Моисей – так записано в Пятикнижии – умер накануне завоевания Ханаана, которое осуществил уже Иисус Навин. Человек, освободивший сынов Израилевых и сорок лет водивший их по пустыне, так и не ступил на Землю обетованную; «…и никто не знает места погребения его даже до сего дня» [157]. Тайна расположения могилы Моисея связана с тайной происхождения этой истории. В египетских источниках Моисей не упоминается – а равно и казни, и расступившиеся воды Красного моря, словно этот пророк существовал лишь в книгах иудейского Писания.

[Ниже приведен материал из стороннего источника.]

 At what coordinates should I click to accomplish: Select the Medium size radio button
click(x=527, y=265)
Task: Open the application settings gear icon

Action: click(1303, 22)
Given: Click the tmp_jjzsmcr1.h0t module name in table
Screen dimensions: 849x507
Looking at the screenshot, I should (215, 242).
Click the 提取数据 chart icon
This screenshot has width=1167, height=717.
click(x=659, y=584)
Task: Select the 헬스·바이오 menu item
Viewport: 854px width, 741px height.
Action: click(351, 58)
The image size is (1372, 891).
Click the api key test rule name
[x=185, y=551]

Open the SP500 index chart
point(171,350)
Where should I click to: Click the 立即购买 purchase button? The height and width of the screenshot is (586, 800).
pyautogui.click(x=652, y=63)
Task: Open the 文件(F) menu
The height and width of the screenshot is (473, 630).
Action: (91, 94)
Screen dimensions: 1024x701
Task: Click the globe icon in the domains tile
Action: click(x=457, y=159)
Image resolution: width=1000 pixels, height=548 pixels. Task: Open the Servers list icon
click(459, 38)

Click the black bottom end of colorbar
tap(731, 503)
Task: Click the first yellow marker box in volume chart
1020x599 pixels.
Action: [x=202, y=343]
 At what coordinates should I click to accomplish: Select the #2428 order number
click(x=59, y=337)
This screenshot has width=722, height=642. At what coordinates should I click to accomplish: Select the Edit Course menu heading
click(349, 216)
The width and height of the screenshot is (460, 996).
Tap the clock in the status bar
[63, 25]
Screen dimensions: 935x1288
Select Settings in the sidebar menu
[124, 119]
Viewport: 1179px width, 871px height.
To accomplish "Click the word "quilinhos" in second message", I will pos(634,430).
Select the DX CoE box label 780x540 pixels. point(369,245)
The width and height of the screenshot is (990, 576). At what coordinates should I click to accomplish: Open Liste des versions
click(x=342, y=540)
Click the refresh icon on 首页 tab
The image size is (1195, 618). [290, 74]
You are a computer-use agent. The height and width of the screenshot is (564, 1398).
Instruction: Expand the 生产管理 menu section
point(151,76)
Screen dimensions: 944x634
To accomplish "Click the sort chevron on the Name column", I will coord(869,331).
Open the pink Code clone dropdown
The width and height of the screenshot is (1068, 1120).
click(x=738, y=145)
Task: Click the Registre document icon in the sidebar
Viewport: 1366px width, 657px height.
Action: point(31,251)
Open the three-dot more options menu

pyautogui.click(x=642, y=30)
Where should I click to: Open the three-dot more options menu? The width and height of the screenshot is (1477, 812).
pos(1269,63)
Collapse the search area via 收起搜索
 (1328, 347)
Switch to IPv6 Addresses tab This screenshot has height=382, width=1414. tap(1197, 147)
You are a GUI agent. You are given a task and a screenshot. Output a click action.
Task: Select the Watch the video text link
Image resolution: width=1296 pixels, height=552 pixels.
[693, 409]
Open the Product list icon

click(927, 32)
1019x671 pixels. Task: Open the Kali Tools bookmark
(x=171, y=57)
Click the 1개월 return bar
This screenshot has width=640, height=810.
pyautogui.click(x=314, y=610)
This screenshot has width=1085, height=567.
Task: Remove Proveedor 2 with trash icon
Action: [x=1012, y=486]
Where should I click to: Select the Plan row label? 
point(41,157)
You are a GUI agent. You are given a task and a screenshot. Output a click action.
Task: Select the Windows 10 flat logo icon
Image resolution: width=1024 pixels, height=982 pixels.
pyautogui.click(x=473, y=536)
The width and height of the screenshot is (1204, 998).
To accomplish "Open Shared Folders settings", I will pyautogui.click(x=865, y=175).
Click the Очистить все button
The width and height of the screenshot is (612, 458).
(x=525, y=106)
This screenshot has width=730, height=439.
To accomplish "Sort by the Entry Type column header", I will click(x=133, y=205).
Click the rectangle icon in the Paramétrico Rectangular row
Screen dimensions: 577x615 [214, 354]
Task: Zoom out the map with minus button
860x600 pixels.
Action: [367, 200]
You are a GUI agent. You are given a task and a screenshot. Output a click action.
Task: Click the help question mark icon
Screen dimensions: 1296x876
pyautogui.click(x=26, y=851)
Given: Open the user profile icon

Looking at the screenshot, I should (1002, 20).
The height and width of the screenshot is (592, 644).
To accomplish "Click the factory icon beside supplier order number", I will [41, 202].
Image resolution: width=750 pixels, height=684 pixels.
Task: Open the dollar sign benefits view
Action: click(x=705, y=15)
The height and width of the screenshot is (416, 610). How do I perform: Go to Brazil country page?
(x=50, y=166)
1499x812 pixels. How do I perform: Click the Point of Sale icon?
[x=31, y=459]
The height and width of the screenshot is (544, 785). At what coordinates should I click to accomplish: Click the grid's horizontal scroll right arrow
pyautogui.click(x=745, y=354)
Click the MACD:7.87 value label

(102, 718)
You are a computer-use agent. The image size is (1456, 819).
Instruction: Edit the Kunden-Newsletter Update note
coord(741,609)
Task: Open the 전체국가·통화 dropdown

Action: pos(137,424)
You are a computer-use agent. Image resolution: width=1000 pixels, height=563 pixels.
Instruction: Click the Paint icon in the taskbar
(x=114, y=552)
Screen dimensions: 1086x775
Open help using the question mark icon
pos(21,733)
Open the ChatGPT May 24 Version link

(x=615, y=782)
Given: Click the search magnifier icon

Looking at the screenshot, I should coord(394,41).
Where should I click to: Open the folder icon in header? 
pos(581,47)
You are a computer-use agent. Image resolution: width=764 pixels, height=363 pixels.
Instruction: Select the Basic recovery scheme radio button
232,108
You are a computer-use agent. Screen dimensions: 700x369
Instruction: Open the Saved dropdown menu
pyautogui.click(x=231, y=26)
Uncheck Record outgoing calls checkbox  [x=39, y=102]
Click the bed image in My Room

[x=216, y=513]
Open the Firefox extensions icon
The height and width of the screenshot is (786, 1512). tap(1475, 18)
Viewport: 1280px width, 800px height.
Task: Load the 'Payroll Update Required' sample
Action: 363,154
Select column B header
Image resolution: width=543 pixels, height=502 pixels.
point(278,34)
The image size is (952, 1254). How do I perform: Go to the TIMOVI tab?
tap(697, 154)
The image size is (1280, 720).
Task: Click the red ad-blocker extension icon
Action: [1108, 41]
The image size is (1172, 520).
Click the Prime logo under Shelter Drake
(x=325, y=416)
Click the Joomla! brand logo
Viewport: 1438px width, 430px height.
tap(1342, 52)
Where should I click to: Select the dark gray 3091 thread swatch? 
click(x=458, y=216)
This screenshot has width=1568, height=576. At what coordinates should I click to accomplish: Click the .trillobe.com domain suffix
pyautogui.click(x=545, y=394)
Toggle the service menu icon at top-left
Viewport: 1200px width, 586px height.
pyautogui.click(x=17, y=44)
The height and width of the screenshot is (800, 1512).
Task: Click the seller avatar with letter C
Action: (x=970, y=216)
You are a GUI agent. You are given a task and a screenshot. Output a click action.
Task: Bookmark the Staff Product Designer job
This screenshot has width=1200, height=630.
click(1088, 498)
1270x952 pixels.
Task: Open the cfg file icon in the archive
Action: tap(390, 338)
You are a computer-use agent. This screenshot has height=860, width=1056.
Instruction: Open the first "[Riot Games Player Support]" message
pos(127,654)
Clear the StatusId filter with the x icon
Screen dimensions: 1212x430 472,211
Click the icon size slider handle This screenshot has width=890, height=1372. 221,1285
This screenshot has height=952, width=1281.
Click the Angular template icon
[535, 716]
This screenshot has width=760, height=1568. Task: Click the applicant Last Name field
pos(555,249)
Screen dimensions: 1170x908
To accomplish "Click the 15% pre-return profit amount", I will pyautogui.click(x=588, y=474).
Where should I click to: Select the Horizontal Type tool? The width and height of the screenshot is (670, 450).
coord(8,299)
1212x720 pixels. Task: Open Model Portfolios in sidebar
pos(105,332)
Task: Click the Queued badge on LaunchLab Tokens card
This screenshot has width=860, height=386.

Но качество мифа, связанного с его именем, значимость этой фигуры, бывшей – выражаясь словами одного исследователя – «фигурой памяти, а не истории» [158] – наделяли момент его встречи с Богом на горе Синай силой трансцендентной и ни с чем не сравнимой. Авторы Торы, формулируя условия Завета, соединявшего их с Господом Богом, опирались на обычаи своего времени. «Я Господь, Бог твой, Который вывел тебя из земли Египетской, из дома рабства» [159]. Так было принято на Ближнем Востоке: указ царя начинался его звучным прославлением. Когда Господь Бог предупреждает сынов Израилевых, что в случае ослушания небо над их головами станет медью, а земля под их ногами – железом, в Его словах слышится эхо угроз ассирийских завоевателей. Когда Он обещает, что расправится «со всеми народами, которых ты боишься» [160], Он предлагает защиту, словно фараон, заключающий союзный договор. Но этот Завет, облечённый в формулировки, принятые у ближневосточных дипломатов того времени, даровал евреям нечто беспрецедентное: законодательство, автором которого было божество.